EXCERPTED TEXT =
================================

MathTutor-Qwen3-8B-QLoRA

A QLoRA adapter that turns Qwen3-8B into a K-12 math tutor for algebra, word problems, and arithmetic reasoning.

What it does

Teaches step-by-step with Goal / Key Idea / Steps / Worked Example / Checkpoint structure
Handles student misconceptions, confusion, and frustration
Redirects off-topic questions back to math
41% more concise than base Qwen3-8B while scoring higher on all evaluation metrics

Training

Parameter	Value
Base model	Qwen3-8B (4-bit QLoRA via Unsloth)
LoRA rank / alpha	16 / 16
NEFTune noise	α=5
Dataset	612 examples (426 seed-based tutoring + 100 OOD refusals + 86 context-free)

================================

DATA TO EXAMINE =
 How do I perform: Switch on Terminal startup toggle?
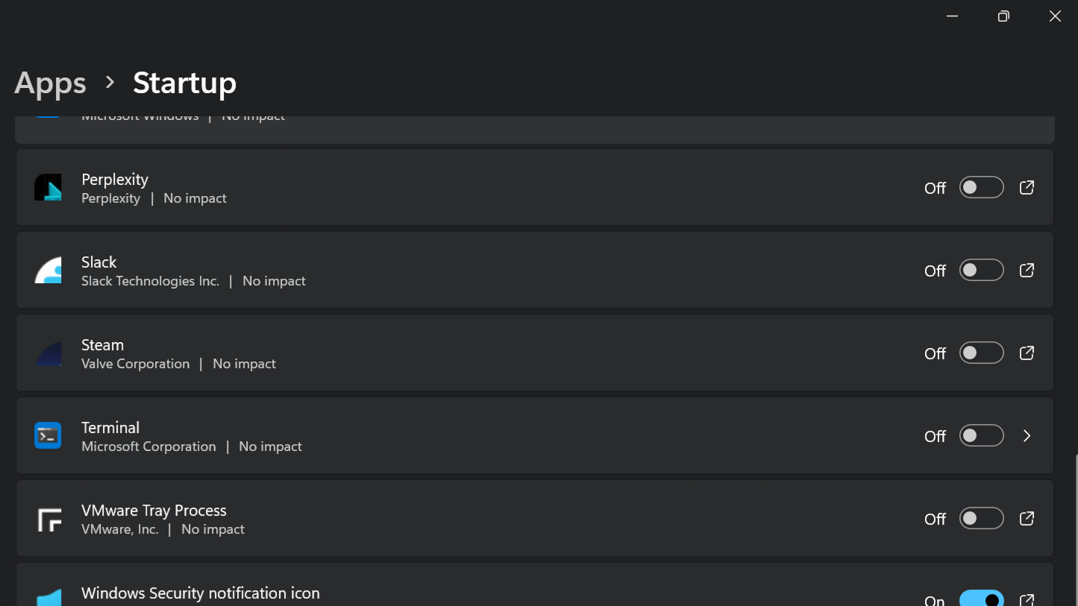(981, 435)
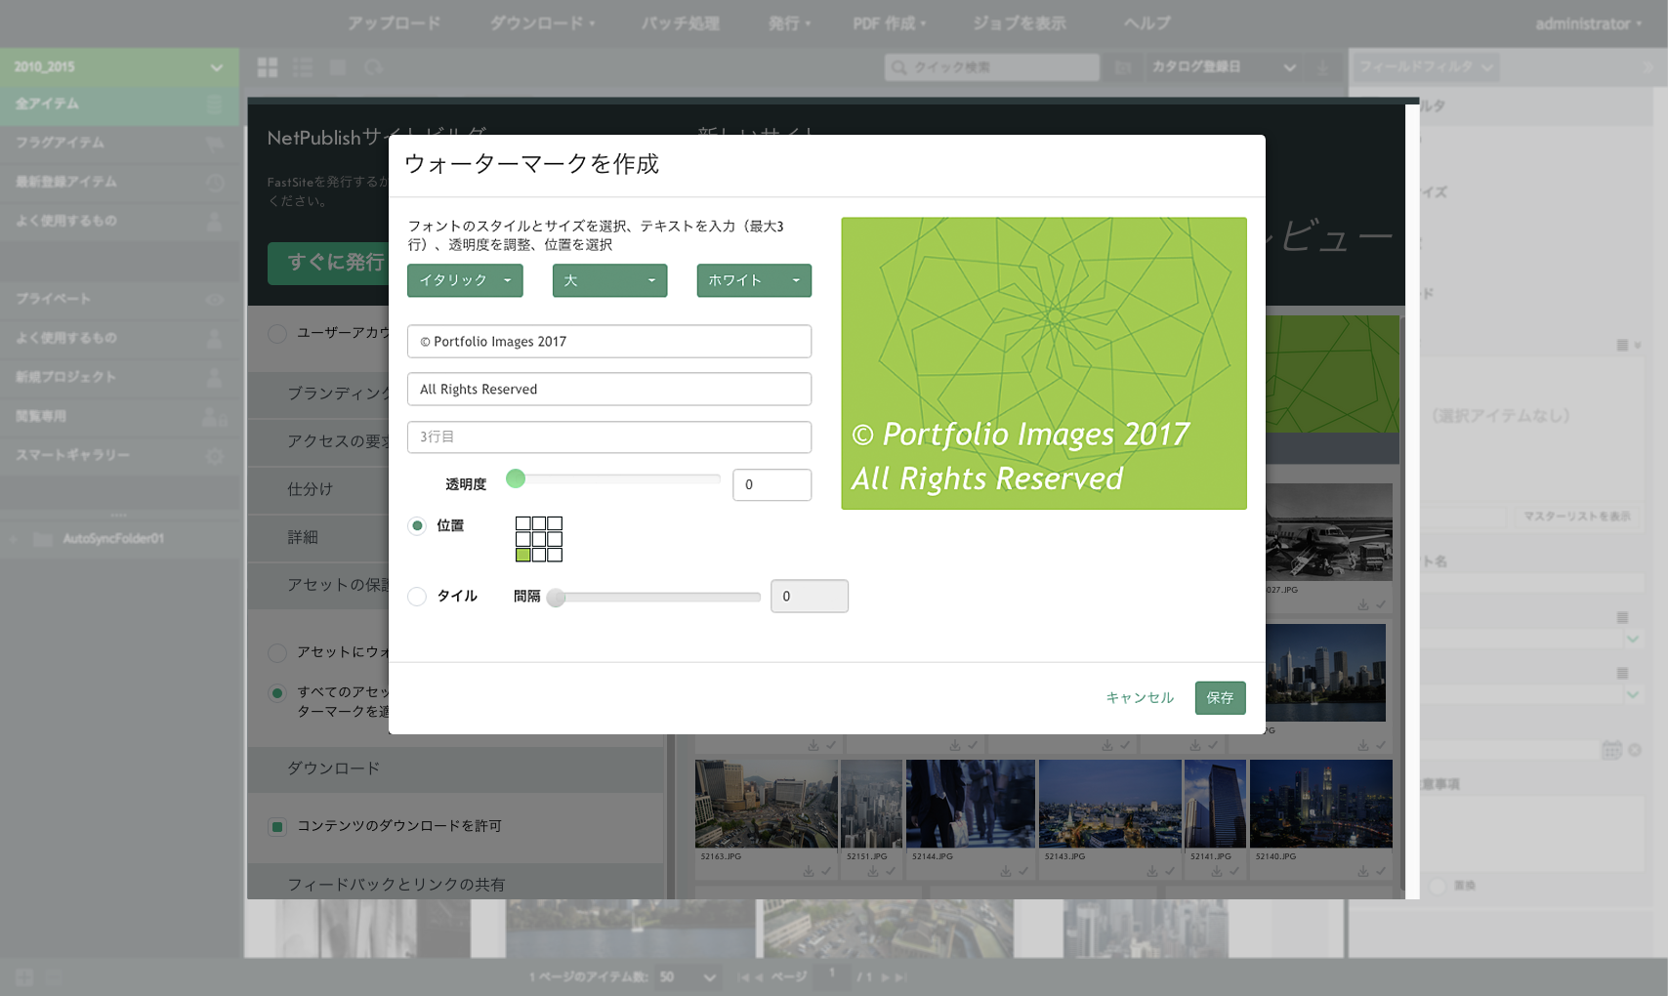
Task: Open the イタリック font style dropdown
Action: [465, 280]
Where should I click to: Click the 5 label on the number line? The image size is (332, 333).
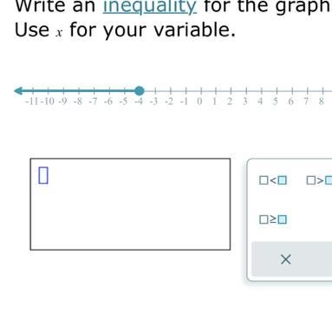275,101
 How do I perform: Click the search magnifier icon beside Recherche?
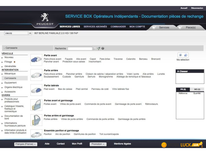pyautogui.click(x=95, y=49)
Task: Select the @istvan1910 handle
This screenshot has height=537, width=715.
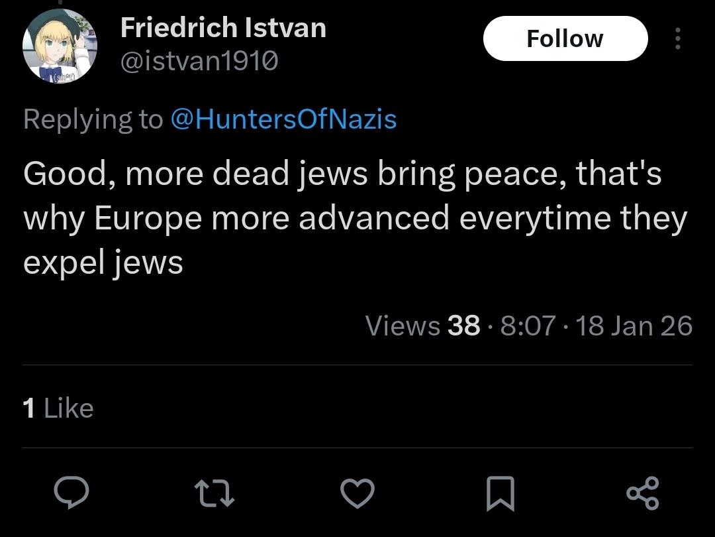Action: coord(199,62)
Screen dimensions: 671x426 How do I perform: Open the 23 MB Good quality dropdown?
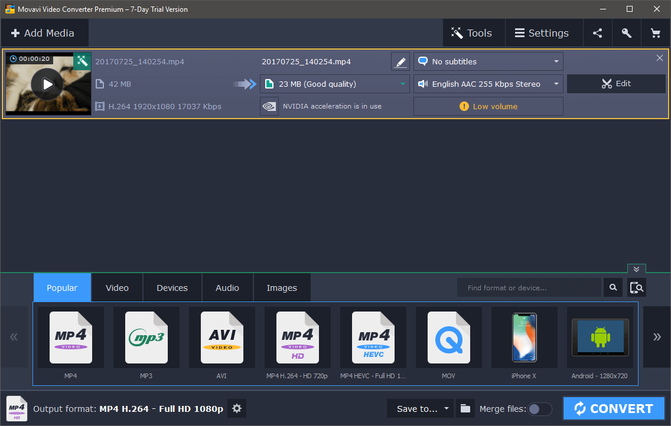334,84
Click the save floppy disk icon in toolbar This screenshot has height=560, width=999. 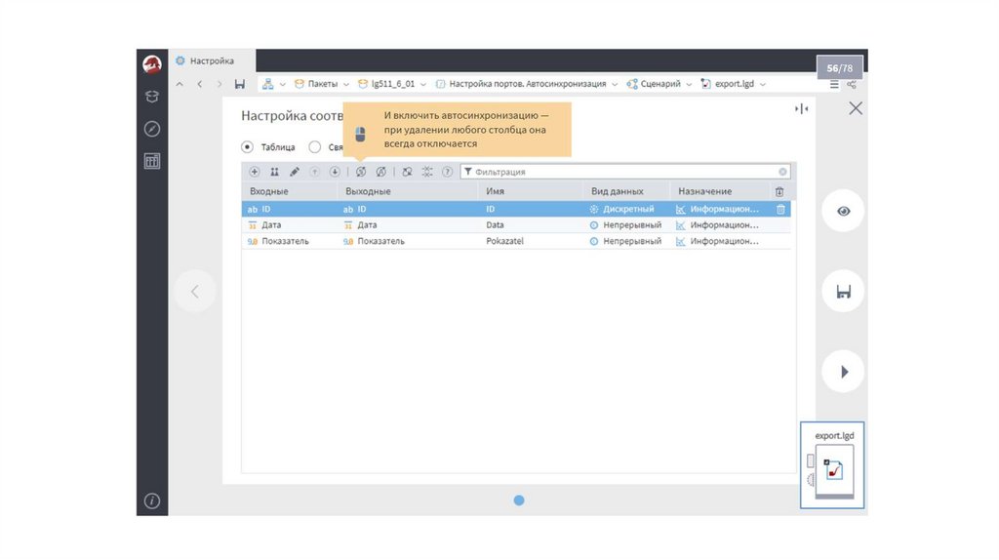(x=239, y=85)
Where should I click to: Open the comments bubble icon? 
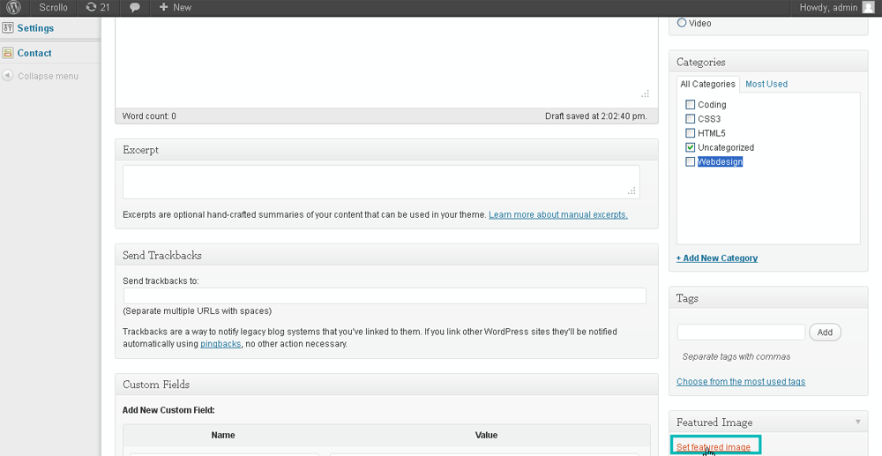click(x=135, y=8)
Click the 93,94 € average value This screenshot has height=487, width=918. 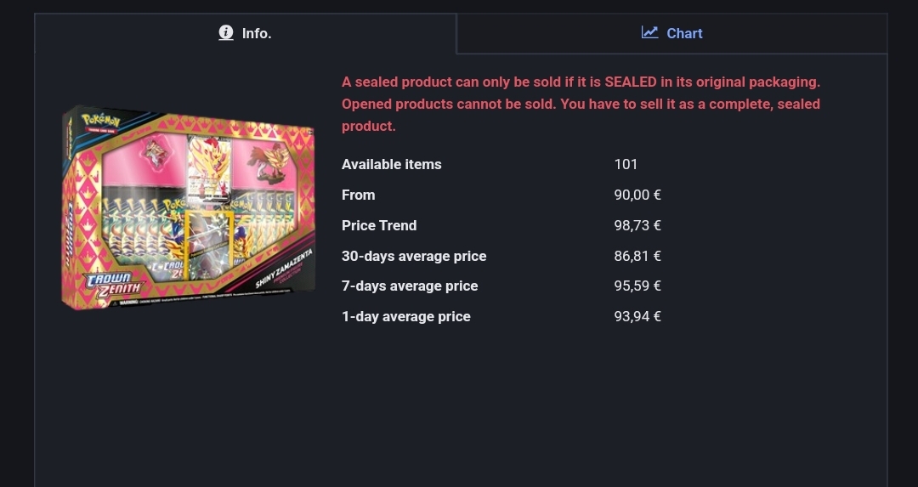(638, 316)
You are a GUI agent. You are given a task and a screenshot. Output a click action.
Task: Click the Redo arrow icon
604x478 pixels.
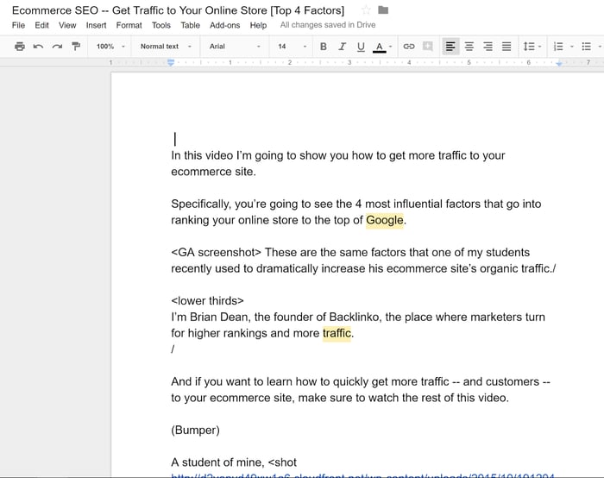point(56,47)
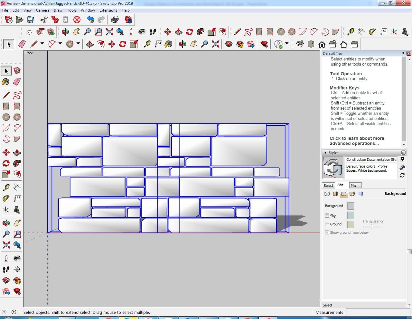Viewport: 412px width, 319px height.
Task: Open the user account dropdown arrow
Action: (x=287, y=44)
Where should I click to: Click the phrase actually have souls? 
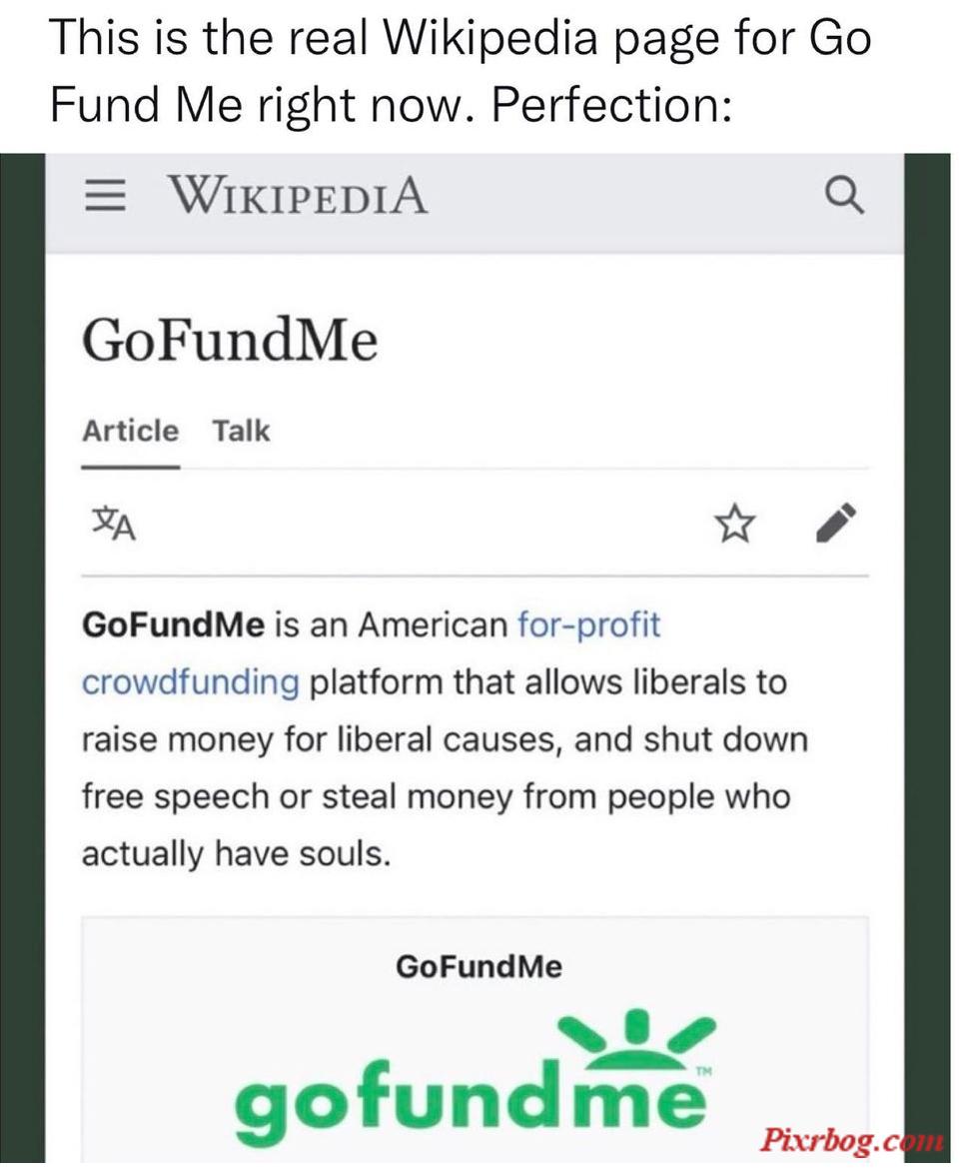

================================

EXERCISE REQUIREMENTS =
a) According to the model card, how many examples make up the training dataset?
b) In the model card, change everything from "What it does" down to "refusals + 86 context-free)" by replacing "misconceptions" with "mistakes".
c) Write what comes next in the model card, picking up right after its last line.

RESPONSES PER TASK =
a) 612 examples.

b)
What it does

Teaches step-by-step with Goal / Key Idea / Steps / Worked Example / Checkpoint structure
Handles student mistakes, confusion, and frustration
Redirects off-topic questions back to math
41% more concise than base Qwen3-8B while scoring higher on all evaluation metrics

Training

Parameter	Value
Base model	Qwen3-8B (4-bit QLoRA via Unsloth)
LoRA rank / alpha	16 / 16
NEFTune noise	α=5
Dataset	612 examples (426 seed-based tutoring + 100 OOD refusals + 86 context-free)

c)
Data sources	GSM8K (MIT), Orca-Math (MIT), synthetic via Claude Sonnet 4
Epochs	2
Batch size	16 (effective)
Learning rate	2e-4, cosine schedule
Training time	~4 min on L40S
Trainable params	43.6M (0.83%)

Evaluation (LLM-as-Judge, Claude Sonnet 4)

Metric	Base Qwen3-8B	MathTutor (this model)	Delta
Correctness (in-domain)	4.79	4.88	+0.09
Pedagogy (in-domain)	4.52	4.56	+0.04
Structure	4.80	4.86	+0.06
Faithfulness	4.62	4.80	+0.18
Refusal (OOD)	3.14	4.12	+0.98

Full evaluation results and methodology: MathTutor-Evaluation

How to use

from unsloth import FastLanguageModel

model, tokenizer = FastLanguageModel.from_pretrained(
    model_name="Yash0707/MathTutor-Qwen3-8B-QLoRA",
    max_seq_length=2048,
    dtype=None,
    load_in_4bit=True,
)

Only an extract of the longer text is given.